But biases may also arise in the process of analysing Big Data. This has also to do with the substantial size of the datasets; standard software may be inappropriate to handle it. Beyond parallel computing and MapReduce, the use of machine learning seems to provide solutions. Machine learning designates algorithms that can learn from and make predictions on data through building a model from sample inputs. It is a type of artificial intelligence in which the system learns from lots of examples; results – such as patterns or clusters – become stronger with more evidence. It is for this reason why Big Data and machine learning seem to go hand in hand. Machine learning can roughly be divided into A) analytic techniques which use stochastic data models, most often classification and regression in supervised learning; and B) predictive approaches, where the data mechanism is unknown, as it is the case with neural nets and deep learning. In both cases biases may be the result of the processing of Big Data.

A) The goal of statistical modelling is to find a model which allows to draw quantitative conclusions from data. It has the advantage of the data model being transparent and comprehensible by the analyst. However, what sounds objective (since it is ‘based on statistics’), neither needs to be correct (since if the model is a poor emulation of reality, the conclusions may be wrong), nor need it be fair: The algorithms may simply not be written in a manner which describes fairness or an even distribution as a goal of the problem-solving procedure. Machine learning then commits disparate mistreatment: the algorithm optimizes the discrimination for the whole population, but it is not looking for a fair distribution of this discrimination. ‘Objective decisions’ in machine learning can therefore be objectively unfair. This is the reason why Cathy O’Neill has called an algorithm “an opinion formalized in code”[1] – it does not simply provide objectivity, but works towards the (unfair) goals for which it written. But there is remedy; it is possible to develop mechanisms for fair algorithmic decision making. See for example the publications of Krishna P. Gummadi from the Max Planck Institute for Software Systems.

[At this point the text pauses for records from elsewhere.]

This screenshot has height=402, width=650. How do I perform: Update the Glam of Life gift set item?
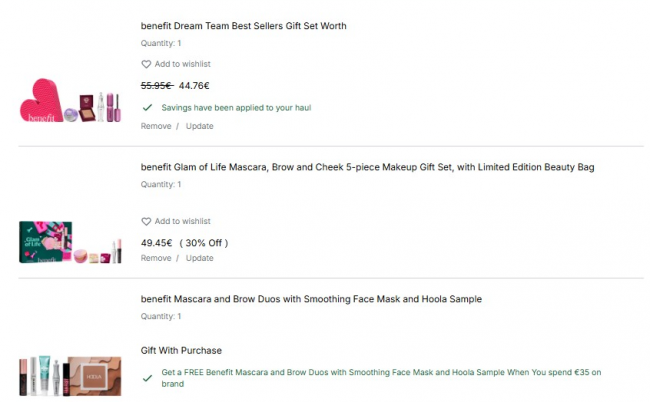click(199, 258)
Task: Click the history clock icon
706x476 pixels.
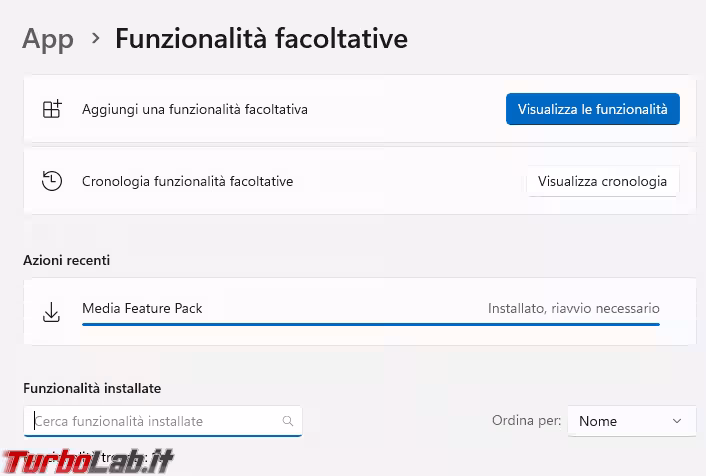Action: point(52,181)
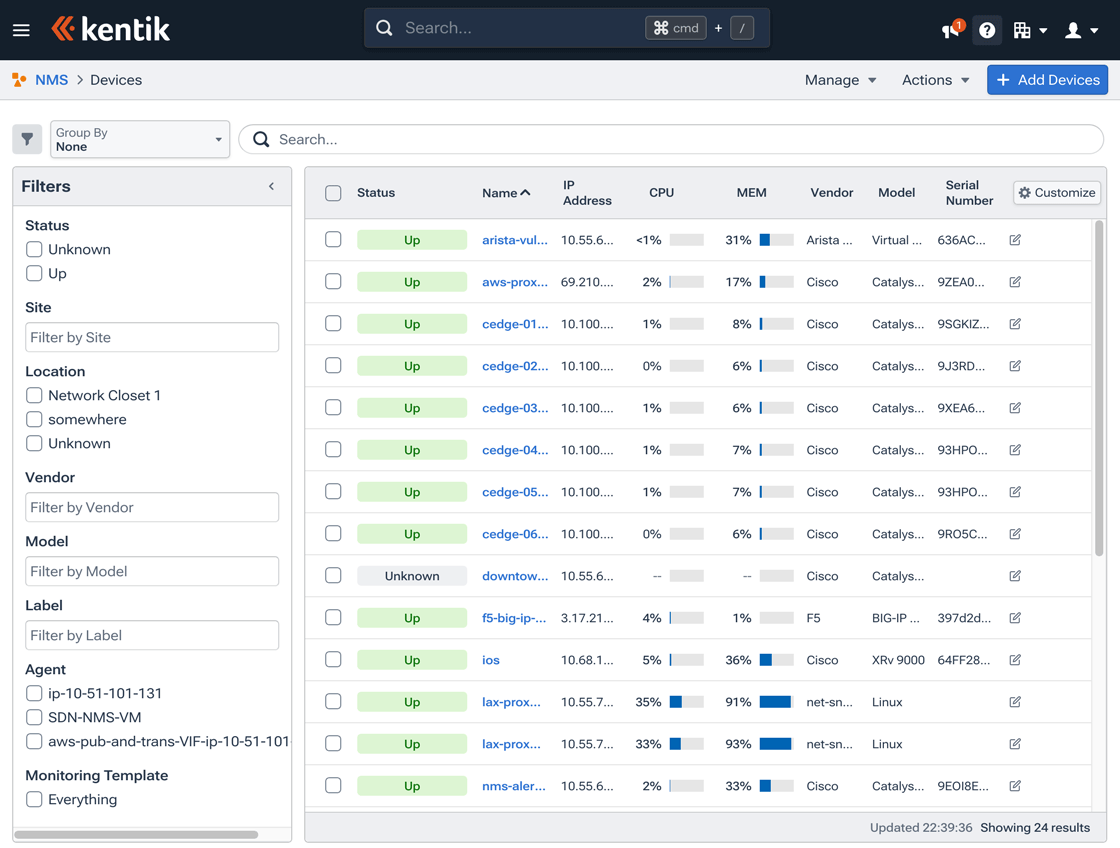This screenshot has width=1120, height=848.
Task: Click inside the Filter by Vendor field
Action: [151, 507]
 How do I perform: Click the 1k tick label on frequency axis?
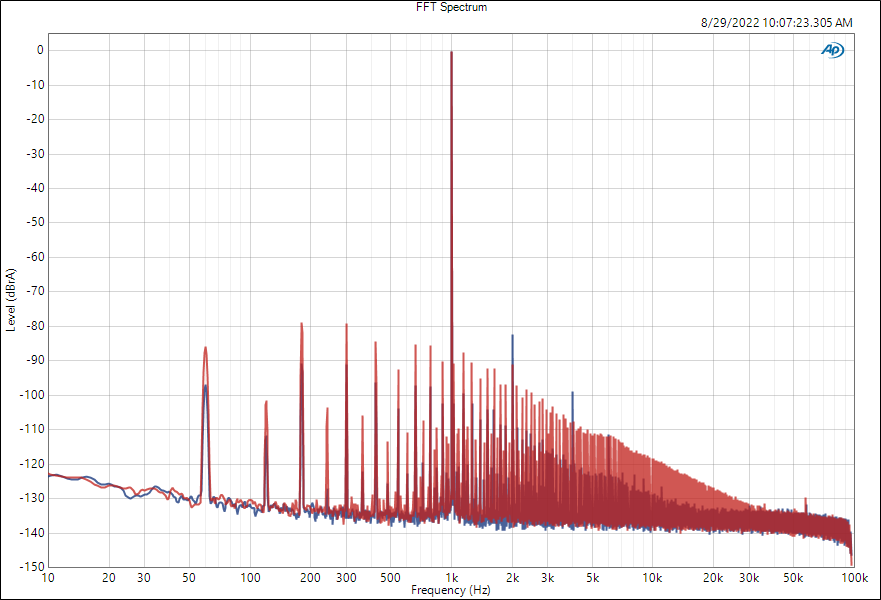(x=451, y=578)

AlgorithmTanSteinbachKumarch4

Example of an algorithm, taken from: Pang-Ning Tan, Michael Steinbach, Vipin Kumar, Introduction to Data Mining, Boston 2006, p. 164.

B) In recent years, powerful new tools for Big Data analysis have been developed: Neural nets, deep learning algorithms. The goal of these tools is predictive accuracy; they are hardware-hungry and data hungry, but have their strength in complex prediction problems where it is obvious that stochastic data models are not applicable. Therefore, the approach is designed in another way here: What is observed is a set of x’s that go in and a subsequent set of y’s that come out. The challenge is to find an algorithm f(x) such that for future x in a test set, f(x) will be a good predictor of y. The goal is to have the algorithm produce results with a strong predictive accuracy. The focus does not lie with the model by which the input x is transformed into the output y; it does not have to be a stochastic data model. Rather, the model is unknown, complex & mysterious; and irrelevant. This is the reason why accurate prediction methods are addressed as complex “black boxes”; at least with neural nets, ‘algorithms’ are seen as a synecdoche for “black box”. Other than it is the case with stochastic models, the goal is not interpretability, but accurate information. And it is here, on the basis of an opaque data model, where neural nets and deep learning extract features from Big Data and identify patterns or clusters which have been invisible to the human analyst. It is fascinating to see that humans don’t decide what those features are. The predictive analysis of Big Data can identify and magnify patterns hidden in the data. This is the case with many recent studies, like, for example, the facial recognition system recognizing ethnicity which has been developed by the company Kairos or the Stanford study inferring sexual orientation by analysing people’s faces. What comes out here is that the automatic feature extraction amplifies human bias. A lot of the talk about “biased algorithms” is a result out of these findings. But are the algorithms really to blame for the bias, especially in the case of machine learning systems with a non-transparent data model?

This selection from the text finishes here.